A. E. Smith EROS: AN ANTHOLOGY OF MALE FRIENDSHIP edited by Alistair Sutherland and Patrick Anderson, New York, Citadel Press, 1961, 432 pp., $5.95.

Eros is a destructive force. Destructive, that is, of the kind of civilization that has been evolving for the past 2,000 years. Now, as western man awaits the dawn of a PostChristian Era, perhaps those of us who still have the power of belief may pray for the rebirth of this god.
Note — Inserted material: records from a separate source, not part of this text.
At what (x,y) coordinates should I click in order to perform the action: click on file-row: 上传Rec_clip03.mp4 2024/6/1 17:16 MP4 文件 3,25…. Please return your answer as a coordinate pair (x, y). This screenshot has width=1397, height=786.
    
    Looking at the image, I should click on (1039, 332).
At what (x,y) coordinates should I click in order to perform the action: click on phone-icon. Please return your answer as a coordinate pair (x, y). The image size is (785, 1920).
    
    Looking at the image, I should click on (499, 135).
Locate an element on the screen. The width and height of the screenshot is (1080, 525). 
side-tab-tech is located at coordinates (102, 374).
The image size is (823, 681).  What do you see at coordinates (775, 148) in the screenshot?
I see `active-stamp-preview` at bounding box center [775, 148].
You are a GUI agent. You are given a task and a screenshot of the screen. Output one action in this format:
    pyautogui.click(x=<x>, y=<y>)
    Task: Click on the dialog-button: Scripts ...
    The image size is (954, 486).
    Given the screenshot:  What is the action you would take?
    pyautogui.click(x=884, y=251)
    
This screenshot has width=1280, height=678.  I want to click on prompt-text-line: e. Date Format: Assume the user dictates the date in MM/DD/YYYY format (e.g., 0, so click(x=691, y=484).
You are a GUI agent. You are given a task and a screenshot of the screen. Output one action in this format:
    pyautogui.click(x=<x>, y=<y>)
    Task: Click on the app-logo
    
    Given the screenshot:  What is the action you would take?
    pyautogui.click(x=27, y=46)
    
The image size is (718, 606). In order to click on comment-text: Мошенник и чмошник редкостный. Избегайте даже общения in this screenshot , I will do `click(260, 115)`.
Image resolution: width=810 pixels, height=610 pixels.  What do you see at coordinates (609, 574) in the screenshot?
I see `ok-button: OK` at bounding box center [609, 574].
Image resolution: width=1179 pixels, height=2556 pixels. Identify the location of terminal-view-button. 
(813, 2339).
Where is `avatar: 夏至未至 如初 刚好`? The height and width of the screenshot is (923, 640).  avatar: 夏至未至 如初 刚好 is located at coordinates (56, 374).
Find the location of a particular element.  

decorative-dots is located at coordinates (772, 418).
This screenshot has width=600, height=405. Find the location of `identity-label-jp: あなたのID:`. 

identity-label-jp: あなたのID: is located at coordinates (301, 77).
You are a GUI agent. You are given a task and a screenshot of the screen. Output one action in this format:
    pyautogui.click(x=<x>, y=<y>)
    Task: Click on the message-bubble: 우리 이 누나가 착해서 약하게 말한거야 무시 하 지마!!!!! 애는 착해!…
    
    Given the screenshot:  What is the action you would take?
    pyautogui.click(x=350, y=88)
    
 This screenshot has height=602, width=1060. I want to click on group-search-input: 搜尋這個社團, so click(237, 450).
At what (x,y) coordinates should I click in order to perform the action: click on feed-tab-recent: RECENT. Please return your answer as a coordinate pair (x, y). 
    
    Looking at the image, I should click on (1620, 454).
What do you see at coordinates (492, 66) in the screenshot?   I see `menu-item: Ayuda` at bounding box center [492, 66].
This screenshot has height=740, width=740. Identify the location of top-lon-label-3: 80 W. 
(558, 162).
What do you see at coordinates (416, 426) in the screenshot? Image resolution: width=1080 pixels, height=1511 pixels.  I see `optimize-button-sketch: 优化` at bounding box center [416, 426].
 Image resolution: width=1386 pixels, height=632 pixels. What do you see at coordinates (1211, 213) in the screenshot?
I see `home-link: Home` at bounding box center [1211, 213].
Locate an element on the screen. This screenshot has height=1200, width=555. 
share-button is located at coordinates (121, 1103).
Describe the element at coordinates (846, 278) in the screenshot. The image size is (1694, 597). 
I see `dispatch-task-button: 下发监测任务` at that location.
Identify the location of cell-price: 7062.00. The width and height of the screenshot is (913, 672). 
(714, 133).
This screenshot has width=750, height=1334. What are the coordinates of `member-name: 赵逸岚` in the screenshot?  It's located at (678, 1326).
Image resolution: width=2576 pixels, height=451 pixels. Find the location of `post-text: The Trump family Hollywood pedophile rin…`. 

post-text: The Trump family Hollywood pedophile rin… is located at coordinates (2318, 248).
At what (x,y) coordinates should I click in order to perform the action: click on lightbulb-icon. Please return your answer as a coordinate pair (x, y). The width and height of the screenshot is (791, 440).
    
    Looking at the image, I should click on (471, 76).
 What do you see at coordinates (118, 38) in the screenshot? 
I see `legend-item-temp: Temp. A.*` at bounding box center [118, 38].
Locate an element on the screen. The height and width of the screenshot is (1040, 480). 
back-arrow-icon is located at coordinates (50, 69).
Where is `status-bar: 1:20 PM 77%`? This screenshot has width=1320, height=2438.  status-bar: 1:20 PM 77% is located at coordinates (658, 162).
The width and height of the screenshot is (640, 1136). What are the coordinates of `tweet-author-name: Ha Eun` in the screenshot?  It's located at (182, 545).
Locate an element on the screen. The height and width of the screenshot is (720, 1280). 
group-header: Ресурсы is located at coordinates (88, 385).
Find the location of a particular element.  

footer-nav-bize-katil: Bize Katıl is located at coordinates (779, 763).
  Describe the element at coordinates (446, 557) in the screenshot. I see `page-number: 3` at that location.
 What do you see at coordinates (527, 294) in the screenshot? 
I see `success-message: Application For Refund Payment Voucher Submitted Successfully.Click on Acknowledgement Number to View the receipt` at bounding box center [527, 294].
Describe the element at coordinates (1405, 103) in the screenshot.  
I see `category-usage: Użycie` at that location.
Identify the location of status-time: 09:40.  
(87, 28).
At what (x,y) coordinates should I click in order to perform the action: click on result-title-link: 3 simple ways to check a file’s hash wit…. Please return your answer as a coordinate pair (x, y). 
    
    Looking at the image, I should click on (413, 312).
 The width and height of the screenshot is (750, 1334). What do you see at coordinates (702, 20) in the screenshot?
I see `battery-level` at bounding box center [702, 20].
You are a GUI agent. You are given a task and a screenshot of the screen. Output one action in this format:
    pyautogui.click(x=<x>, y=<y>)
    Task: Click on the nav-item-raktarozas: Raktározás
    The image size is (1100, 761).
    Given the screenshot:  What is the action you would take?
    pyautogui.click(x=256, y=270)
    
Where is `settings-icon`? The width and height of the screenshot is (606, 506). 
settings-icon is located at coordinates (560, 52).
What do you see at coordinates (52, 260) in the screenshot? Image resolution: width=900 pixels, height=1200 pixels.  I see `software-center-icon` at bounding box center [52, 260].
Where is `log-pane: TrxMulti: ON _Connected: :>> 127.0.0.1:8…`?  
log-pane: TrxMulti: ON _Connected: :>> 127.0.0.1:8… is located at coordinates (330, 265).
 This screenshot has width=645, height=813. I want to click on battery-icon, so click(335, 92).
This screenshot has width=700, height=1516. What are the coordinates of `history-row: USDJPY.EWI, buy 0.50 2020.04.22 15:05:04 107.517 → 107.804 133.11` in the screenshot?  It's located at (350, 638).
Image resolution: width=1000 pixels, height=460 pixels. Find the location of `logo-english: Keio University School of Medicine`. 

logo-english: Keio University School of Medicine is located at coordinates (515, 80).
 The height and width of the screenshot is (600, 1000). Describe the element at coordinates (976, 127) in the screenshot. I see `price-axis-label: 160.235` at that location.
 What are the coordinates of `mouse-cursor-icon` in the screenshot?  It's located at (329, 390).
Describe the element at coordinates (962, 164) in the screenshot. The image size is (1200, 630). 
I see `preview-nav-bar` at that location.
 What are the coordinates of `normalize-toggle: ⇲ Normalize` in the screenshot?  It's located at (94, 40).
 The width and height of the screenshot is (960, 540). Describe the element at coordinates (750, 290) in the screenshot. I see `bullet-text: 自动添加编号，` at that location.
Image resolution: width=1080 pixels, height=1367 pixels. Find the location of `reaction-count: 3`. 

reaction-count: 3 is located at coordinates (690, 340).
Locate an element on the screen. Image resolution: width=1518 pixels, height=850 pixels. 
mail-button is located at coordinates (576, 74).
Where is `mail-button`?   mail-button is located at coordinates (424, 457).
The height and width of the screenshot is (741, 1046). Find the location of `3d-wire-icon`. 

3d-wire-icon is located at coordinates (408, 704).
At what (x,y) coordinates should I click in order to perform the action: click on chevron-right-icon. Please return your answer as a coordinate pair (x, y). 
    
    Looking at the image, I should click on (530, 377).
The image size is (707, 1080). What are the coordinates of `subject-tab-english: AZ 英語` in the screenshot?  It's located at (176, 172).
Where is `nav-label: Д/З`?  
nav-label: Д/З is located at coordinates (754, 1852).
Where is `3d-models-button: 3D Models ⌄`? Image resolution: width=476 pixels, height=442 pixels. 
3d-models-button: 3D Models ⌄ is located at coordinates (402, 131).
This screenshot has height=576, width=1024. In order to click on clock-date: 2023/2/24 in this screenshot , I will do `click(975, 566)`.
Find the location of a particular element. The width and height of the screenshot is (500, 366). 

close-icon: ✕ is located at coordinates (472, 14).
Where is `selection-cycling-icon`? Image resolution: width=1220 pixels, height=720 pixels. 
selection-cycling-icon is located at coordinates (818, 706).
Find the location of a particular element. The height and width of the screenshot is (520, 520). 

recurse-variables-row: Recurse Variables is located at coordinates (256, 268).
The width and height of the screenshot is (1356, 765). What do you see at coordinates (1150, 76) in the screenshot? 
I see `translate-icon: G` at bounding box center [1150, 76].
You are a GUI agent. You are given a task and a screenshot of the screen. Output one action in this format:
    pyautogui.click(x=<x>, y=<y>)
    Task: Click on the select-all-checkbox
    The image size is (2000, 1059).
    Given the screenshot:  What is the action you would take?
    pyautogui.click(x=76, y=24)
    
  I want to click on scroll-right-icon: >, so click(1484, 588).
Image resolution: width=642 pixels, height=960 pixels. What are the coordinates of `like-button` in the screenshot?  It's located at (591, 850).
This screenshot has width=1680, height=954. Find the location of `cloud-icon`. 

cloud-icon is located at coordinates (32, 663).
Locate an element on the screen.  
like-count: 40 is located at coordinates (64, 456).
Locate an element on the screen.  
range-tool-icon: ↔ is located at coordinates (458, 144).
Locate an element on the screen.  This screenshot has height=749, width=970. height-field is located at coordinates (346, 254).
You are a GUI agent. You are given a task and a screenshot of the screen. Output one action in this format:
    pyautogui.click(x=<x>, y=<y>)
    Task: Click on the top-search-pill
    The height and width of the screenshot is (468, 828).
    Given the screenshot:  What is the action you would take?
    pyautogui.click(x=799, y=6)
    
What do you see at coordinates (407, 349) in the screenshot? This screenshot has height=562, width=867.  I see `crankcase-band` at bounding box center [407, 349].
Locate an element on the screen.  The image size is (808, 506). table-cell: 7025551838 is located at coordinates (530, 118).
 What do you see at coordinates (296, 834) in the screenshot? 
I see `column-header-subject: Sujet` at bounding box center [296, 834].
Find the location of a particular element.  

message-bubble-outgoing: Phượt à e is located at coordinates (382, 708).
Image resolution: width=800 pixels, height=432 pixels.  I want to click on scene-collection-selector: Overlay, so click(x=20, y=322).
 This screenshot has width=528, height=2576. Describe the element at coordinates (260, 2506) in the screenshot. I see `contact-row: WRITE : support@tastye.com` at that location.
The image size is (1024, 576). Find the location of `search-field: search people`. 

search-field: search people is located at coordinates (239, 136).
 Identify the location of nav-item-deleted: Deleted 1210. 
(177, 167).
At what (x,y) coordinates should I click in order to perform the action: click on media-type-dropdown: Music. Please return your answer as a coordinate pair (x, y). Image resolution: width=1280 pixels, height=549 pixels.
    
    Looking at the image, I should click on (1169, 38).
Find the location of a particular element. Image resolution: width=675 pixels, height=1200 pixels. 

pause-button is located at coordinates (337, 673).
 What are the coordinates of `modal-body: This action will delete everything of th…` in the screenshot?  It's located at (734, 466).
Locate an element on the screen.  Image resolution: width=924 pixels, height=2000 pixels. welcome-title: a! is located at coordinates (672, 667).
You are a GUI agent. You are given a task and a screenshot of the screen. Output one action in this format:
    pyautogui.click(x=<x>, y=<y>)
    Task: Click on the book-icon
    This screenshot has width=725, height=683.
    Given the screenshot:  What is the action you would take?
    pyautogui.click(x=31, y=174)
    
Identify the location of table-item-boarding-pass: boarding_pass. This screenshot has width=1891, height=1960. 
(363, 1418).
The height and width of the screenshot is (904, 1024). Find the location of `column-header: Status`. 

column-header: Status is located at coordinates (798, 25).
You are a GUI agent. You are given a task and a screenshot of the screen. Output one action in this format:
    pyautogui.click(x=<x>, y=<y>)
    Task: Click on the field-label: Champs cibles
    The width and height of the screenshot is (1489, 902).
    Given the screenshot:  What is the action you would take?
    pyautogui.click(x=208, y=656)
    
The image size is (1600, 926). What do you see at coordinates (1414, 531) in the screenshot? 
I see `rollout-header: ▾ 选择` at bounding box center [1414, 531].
SHOW magazine sees the actor Paul Newman as a contemporary reincarnation. And the type of hero he impersonates, especially in such a film as "Sweet Bird of Youth," seems, even in its distorted, tortured, debased manifestation, nearer to the original of the Greek classic myth. Nearer, that is, than the over-idealized picture painted in the introduction to this anthology. I am inclined to find this idealization suspect; yet who can quarrel with the conclusion: "In our own period science and technology run wild, when the dominating images are of metal, plastic, smoke and fire, can we have enough of generalized Eros?"